Our elders have stories and legends of the creation of earth and its first inhabitants. 10,000 to 25,000 years ago the land bridge from Asia to Northern Canada during the ice age brought travelers to this land. They came to find an ice-free warmer haven for survival and this included animals such as; woolly mammoth, bison, horse and caribou.
In 1789, almost 50 years after the Russians started to explore the Pacific Coast; MacKenzie traveled the Mackenzie River to the Arctic coast and at that time heard about our Great Yukon River to the south/west.
Our region was already trading furs for European goods. Our Tlingit people were establishing relationships with the Russians, Americans and British traders. Free Trade was the norm. By the mid-1800s the British and Americans were setting up trading posts in this lucrative natural resource area. The Fort Selkirk trading post began trespassing on our regional monopoly and it took the Tlingit almost four years to drive the Hudson Bay out of the Southern Lakes Region.
The semi-nomadic subsistence lifestyle incorporated trapping and trading. The Anglican Church entered the picture in the late 1800s.
By 1870, Gold became the lure in the Yukon and our Southern Lakes families were at the front of the Rush. Tagish Charlie, Skookum Jim and George Carmack discovered the Bonanza Creek pay streak on August 17, 1896.
With the people, came need for fuel, food, services. Our game, forests and people were in demand and this impact changed the lives and the future of the Southern Lakes Region forever. Now the livelihood of our original people turned from a semi-nomadic subsistence lifestyle to a static monetary based lifestyle. Trapping and hunting continued.
In 1898 the Canadian Federal Government set up basic administrative structures in the Yukon. The first significant Northwest Mounted Police post was established just east of today’s Tagish community to inspect and tariff travelers moving down our great river, the Yukon. To move travelers and supplies north even faster, the Whitepass and Yukon Railway was connected through the Southern Lakes region to Whitehorse in 1900. Sternwheelers moved through our Lakes system for business and pleasure. By 1942-43 war fears brought the Alaska Highway and airstrips to our region and again communities and settlements were moved to meet the needs of progress. When the Sternwheelers were pulled from the waters, our people living along these rivers and lakes moved to locations along the highways.

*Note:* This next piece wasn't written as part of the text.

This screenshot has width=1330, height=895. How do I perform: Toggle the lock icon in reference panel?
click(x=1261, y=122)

Today, we are an integrated people still faced with constant change and, as in the past, we will together rely on our abilities to adapt, learn and remember who we were, how we evolved and hold on to the best of what we have to offer the future as people of the Southern Lakes Region. This will be our legacy.

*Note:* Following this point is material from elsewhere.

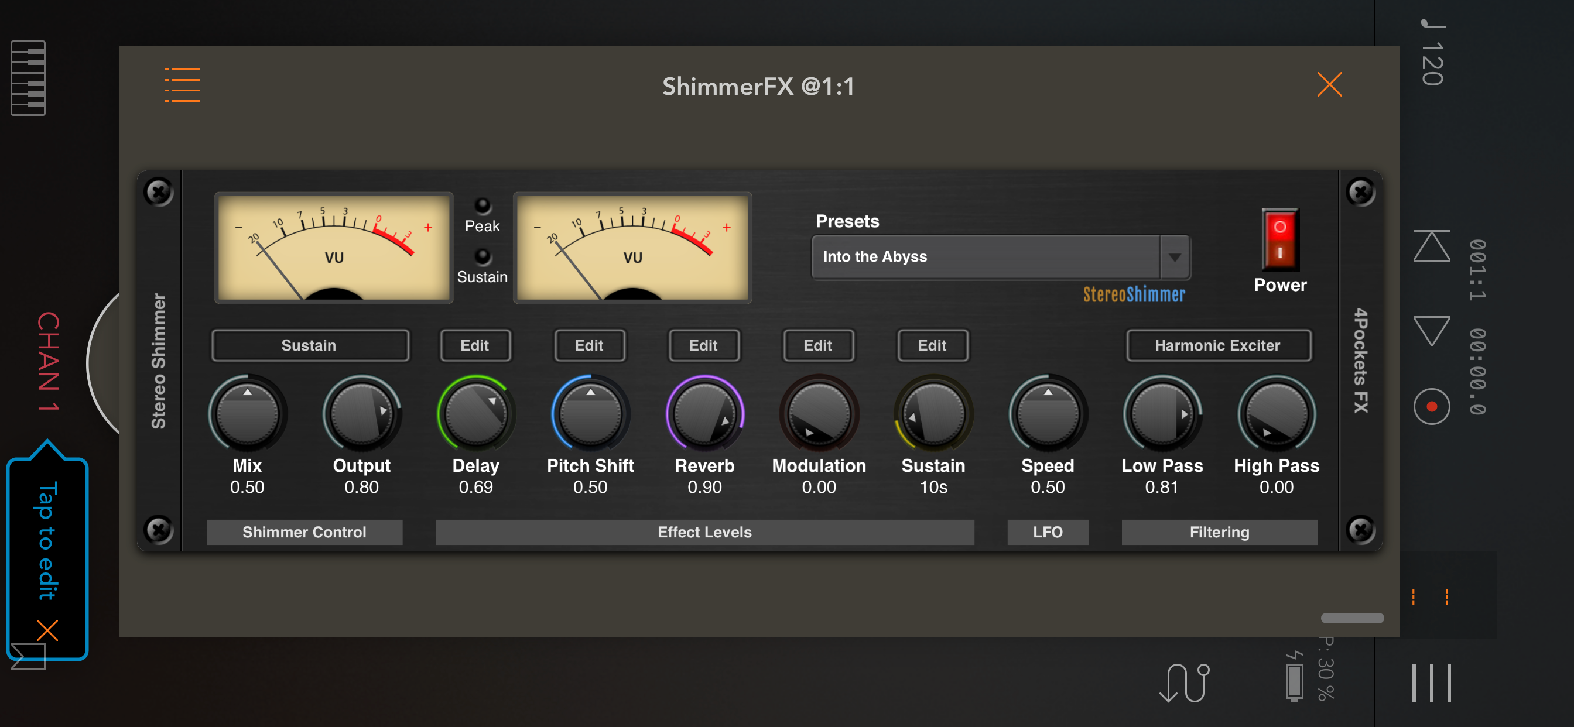1574x727 pixels.
Task: Tap the piano keyboard icon
Action: pyautogui.click(x=28, y=78)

We are hospitable people but no pushovers and we invite you to learn and trade with us together.
Our Culture & Our Pride
Our region is the traditional territory of the Tagish people who follow the movements of moose, woodland caribou, sheep and fish within this very wealthy region.
In the 1800s, the fur trade created a new industry and the Tagish people became the middlemen between the coastal Tlingit, inland Kaska and Tutchone peoples. Many of the social customs of the Tlingit people were adopted by the Tagish people.
The Tlingit people formed the base of the trade economy of the late 19th century between the Alaskan Coast Tlingit and the Athapaskans of the Southern Lakes Region.
Today these original people make our communities of Teslin, Carcross and Atlin their home and continue to revive their languages, dance, songs and regional place names.
Our region becomes whole with the inclusion of all of its jewels, past and present.
The northern area of our region also include Southern Tutchone people including the members of the Kwanlin Dun, Champagne Aishihik First Nations and Ta’an Kwach’an and Kluane Tribal Council with their traditional lands located in our Mount Lorne and Marsh Lake communities.The Southern Lakes are rich in ancient and recent history to whet the appetite of the least curious Canadian and saturate the palette of international historians.